Facebook continues to be confronted by the wave of data protection authority investigations into its privacy practices. Indeed, it has become a regular media headline occurrence where one or other tech giant is being probed or ruled upon by a European regulator. This week, it was the turn of Italy, the latest DPA to join the European trail of national authorities seeking to assert their jurisdiction over the company.
The case is an interesting one where Italy’s DPA has ordered Facebook to turn over to an Italian user all the data it has on him, including the personal information, photos and posts of a separate fake account set up in that person's name by somebody else.
Here’s a story of trolling nastiness, one which highlights the harm and potential distress that can be the result of open social networking; users be warned. The user in question — the victim — “efriended" another user on the network who attempted to extort money from him; when the demands were not met the “friend” set up a fake account using the complainant’s personal information and started posting and messaging defamatory content to his contacts under the fake account, which the victim claims resulted in reputational damage.
The case was lodged by the Italian user with the national DPA citing an "unsatisfactory" response in obtaining complete copies of the data in question from the social media company following an initial complaint about the abuse. The Italian watchdog, in-turn, sided with the plaintiff, stating that under local Italian law, personal data pertaining to both accounts, real and fake, must be sent to the victim. In addition, the Italian DPA said that the social network must provide details of how the personal data was used, including whom it was sent to or who might have obtained knowledge about it. Privacy quagmire you might say. Just how many data subjects do you think might be implicated in this particular case?
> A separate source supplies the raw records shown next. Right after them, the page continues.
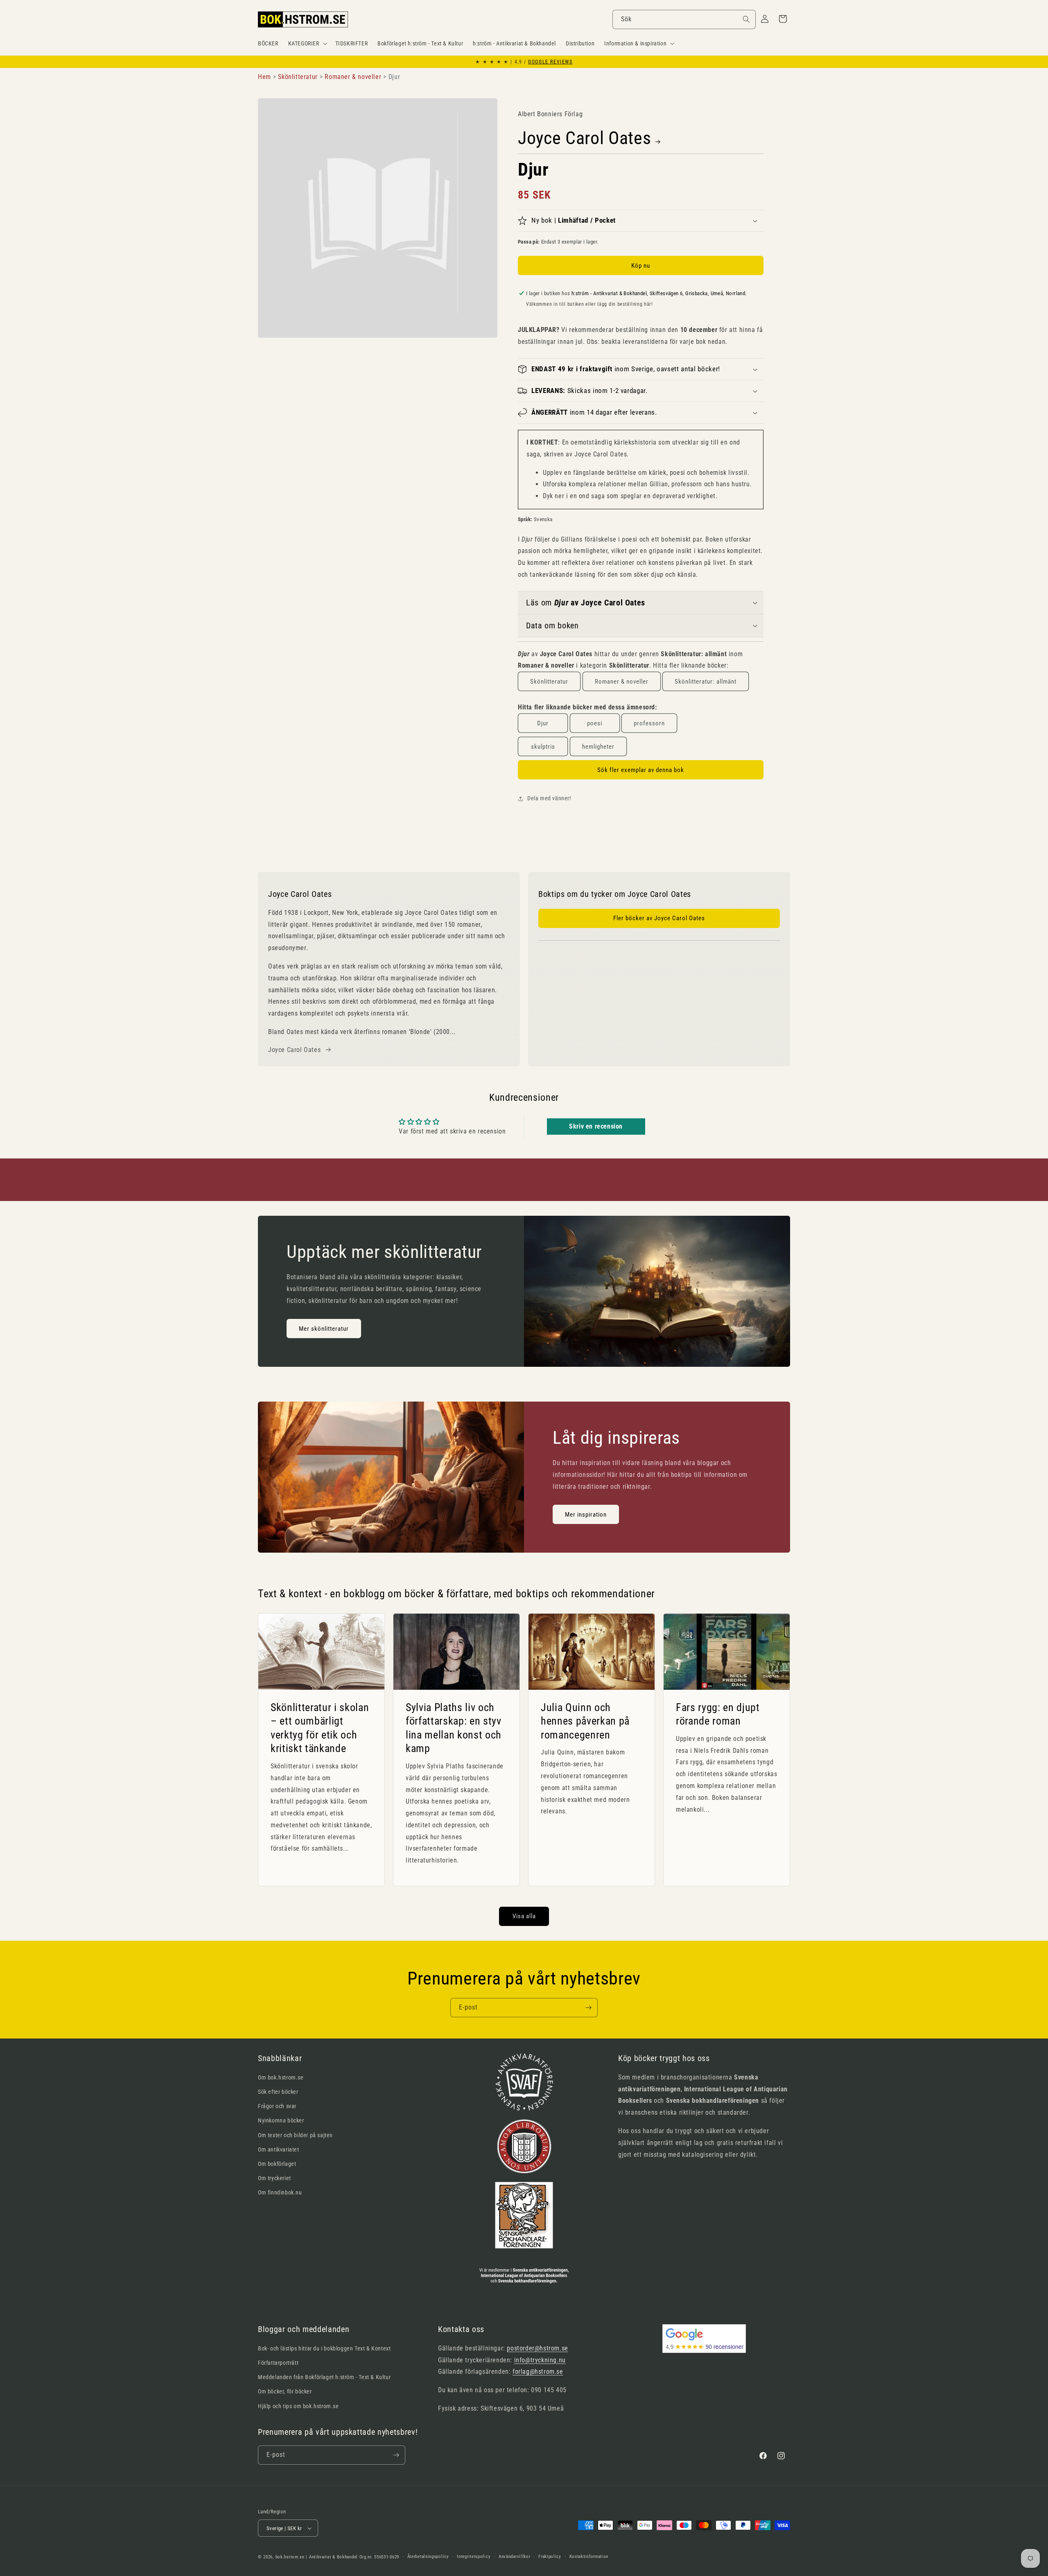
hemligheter (598, 746)
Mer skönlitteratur (324, 1328)
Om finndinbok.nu (280, 2192)
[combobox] (684, 19)
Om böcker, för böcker (285, 2391)
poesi (594, 723)
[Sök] (746, 19)
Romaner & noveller (621, 681)
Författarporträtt (278, 2362)
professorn (649, 723)
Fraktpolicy (549, 2556)
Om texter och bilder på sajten (295, 2135)
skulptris (543, 746)
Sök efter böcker (278, 2091)
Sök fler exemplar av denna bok (640, 770)
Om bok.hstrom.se (281, 2077)
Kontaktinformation (589, 2556)
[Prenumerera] (588, 2007)
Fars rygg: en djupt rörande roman (718, 1714)
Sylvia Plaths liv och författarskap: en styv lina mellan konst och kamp (453, 1727)
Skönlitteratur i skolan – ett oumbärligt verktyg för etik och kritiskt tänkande (320, 1727)
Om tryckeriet (274, 2178)
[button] (306, 43)
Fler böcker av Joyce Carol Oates (659, 918)
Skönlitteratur (549, 681)
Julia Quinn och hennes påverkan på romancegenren (585, 1721)
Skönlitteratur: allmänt (705, 681)
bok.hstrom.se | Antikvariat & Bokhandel (317, 2557)
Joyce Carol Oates (584, 138)
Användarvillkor (515, 2556)
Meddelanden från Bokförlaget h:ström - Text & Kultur (324, 2377)
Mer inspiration (586, 1514)
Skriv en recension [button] (596, 1126)
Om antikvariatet (278, 2149)
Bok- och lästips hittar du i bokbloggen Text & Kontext (324, 2348)
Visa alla (524, 1916)
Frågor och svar (277, 2106)
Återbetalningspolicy (428, 2556)
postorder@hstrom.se (537, 2348)
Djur (543, 723)
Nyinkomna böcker (281, 2120)
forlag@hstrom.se (538, 2371)
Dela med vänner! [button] (549, 798)
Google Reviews (550, 62)
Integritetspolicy (473, 2556)
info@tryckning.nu (540, 2360)
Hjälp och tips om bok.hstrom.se (298, 2406)
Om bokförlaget (277, 2164)
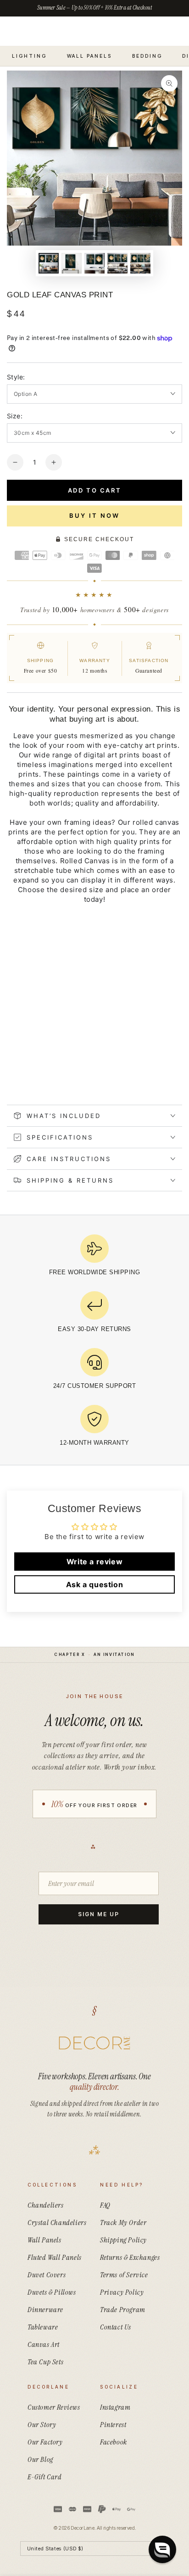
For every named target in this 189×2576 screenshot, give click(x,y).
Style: (16, 377)
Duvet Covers (47, 2275)
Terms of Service (124, 2275)
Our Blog (40, 2459)
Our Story (42, 2424)
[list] (94, 1343)
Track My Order (123, 2222)
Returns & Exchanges (130, 2257)
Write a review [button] (94, 1561)
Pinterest (113, 2424)
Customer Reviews (54, 2407)
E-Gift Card (45, 2477)
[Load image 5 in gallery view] (140, 263)
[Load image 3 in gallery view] (94, 263)
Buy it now (94, 515)
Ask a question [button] (94, 1584)
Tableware (43, 2327)
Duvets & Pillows (52, 2292)
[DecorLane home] (94, 2043)
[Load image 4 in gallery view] (117, 263)
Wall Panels (44, 2240)
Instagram (115, 2407)
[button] (162, 2549)
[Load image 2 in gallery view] (71, 263)
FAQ (105, 2205)
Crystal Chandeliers (57, 2222)
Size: (14, 416)
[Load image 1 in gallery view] (49, 263)
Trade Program (122, 2309)
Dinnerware (45, 2309)
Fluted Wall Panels (55, 2257)
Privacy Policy (122, 2292)
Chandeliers (46, 2205)
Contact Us (115, 2327)
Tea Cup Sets (45, 2362)
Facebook (113, 2442)
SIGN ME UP (98, 1914)
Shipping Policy (123, 2240)
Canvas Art (44, 2344)
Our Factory (45, 2442)
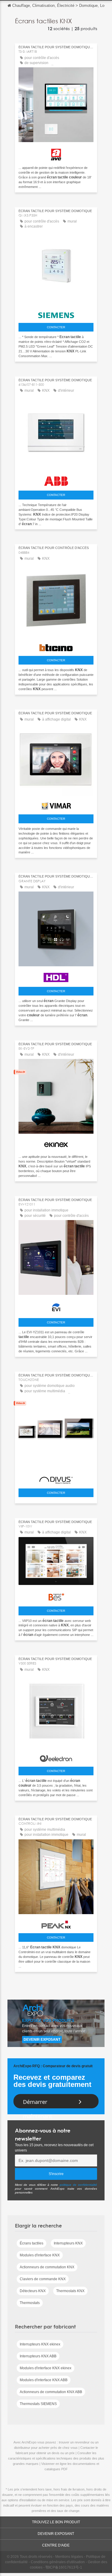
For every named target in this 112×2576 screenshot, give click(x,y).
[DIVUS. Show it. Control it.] (56, 1479)
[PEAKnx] (56, 1923)
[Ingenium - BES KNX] (56, 1595)
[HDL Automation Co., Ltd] (56, 976)
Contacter (56, 327)
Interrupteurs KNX (68, 2243)
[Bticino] (56, 646)
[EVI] (56, 1305)
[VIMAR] (56, 804)
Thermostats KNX (70, 2291)
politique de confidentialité (78, 2184)
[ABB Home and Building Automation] (56, 479)
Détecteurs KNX (33, 2291)
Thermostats (30, 2303)
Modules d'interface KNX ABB (43, 2380)
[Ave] (56, 153)
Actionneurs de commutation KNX (47, 2267)
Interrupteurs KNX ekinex (40, 2344)
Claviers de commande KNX (43, 2279)
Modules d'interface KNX (40, 2255)
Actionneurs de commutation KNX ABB (51, 2392)
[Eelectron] (56, 1757)
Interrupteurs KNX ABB (38, 2356)
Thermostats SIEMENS (38, 2404)
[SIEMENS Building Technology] (56, 313)
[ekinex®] (56, 1143)
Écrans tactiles (31, 2243)
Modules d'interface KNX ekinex (45, 2368)
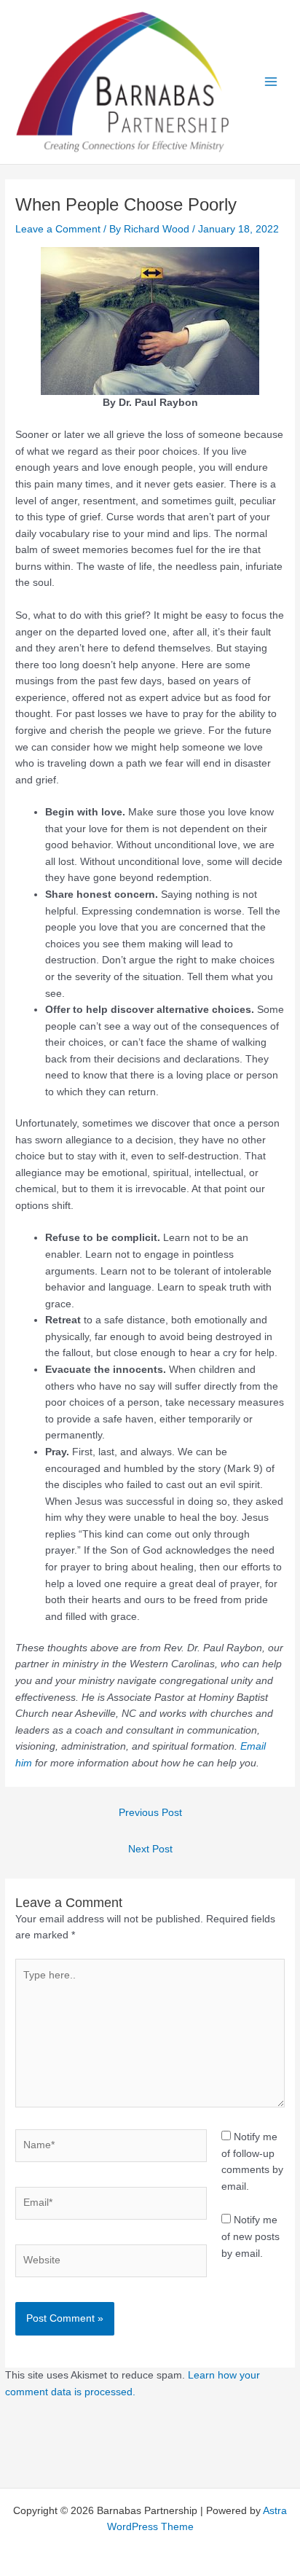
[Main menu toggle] (271, 82)
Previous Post (150, 1812)
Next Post (150, 1849)
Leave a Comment (57, 229)
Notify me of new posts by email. (250, 2236)
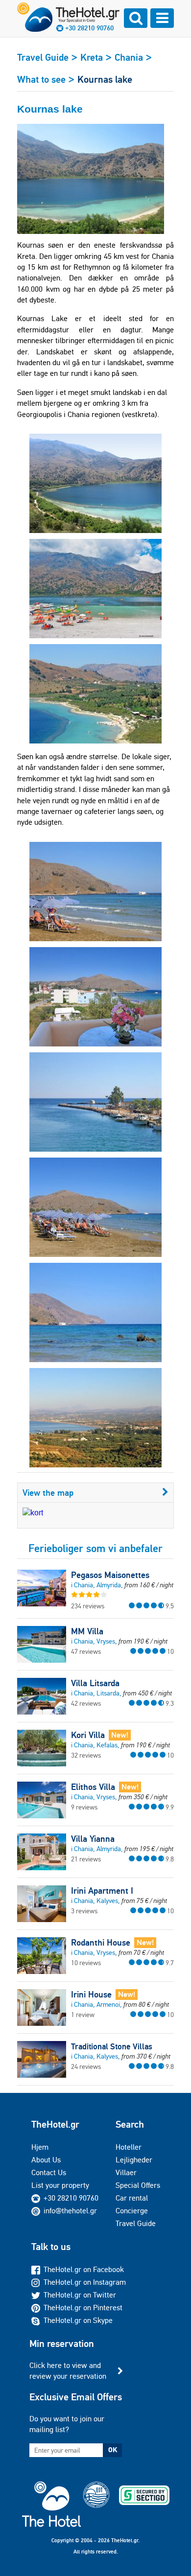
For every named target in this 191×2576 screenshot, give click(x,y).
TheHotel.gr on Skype (78, 2320)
A few I’ll bet, and what of their privacy rights in this story?
They went further, too, asking Facebook to not destroy any of the data related to the fake account, stating that local authorities could possibly use the data in a criminal investigation.
The Italian data protection authority's ruling is particularly significant in establishing what rights EU citizens have to the personal data of fake accounts purporting to be theirs. As stated earlier, Facebook is not the only tech giant facing the wrath of users and courts. Search engine giant Google recently faced off against the European Union Court of Justice, resulting in two substantial rulings from the latter. The two cases, one referred to as the Weltimmo case in Hungary, and the other as the Google Spain (RTBF), stated that if a company has established operations in any EU country, it is subject to the local laws and regulations.
In the present case, the ruling would seem to indicate that even though it was Facebook International registered in Ireland that carried out the processing of the personal data of the two accounts, the Italian data protection authority was competent to find that Italian privacy laws had been broken. The new European GDPR, which finally passed this last month, brings into play a pan-EU approach that will change the privacy landscape in meaningful ways, and possibly well beyond the borders of the EU. This will not be easy with the multitude of jurisdictions involved. More cases of this kind will most likely be needed to test, establish and frame the legal parameters of this new world. The next years will no doubt be colorful. Privacy and data protection professionals will certainly be in demand.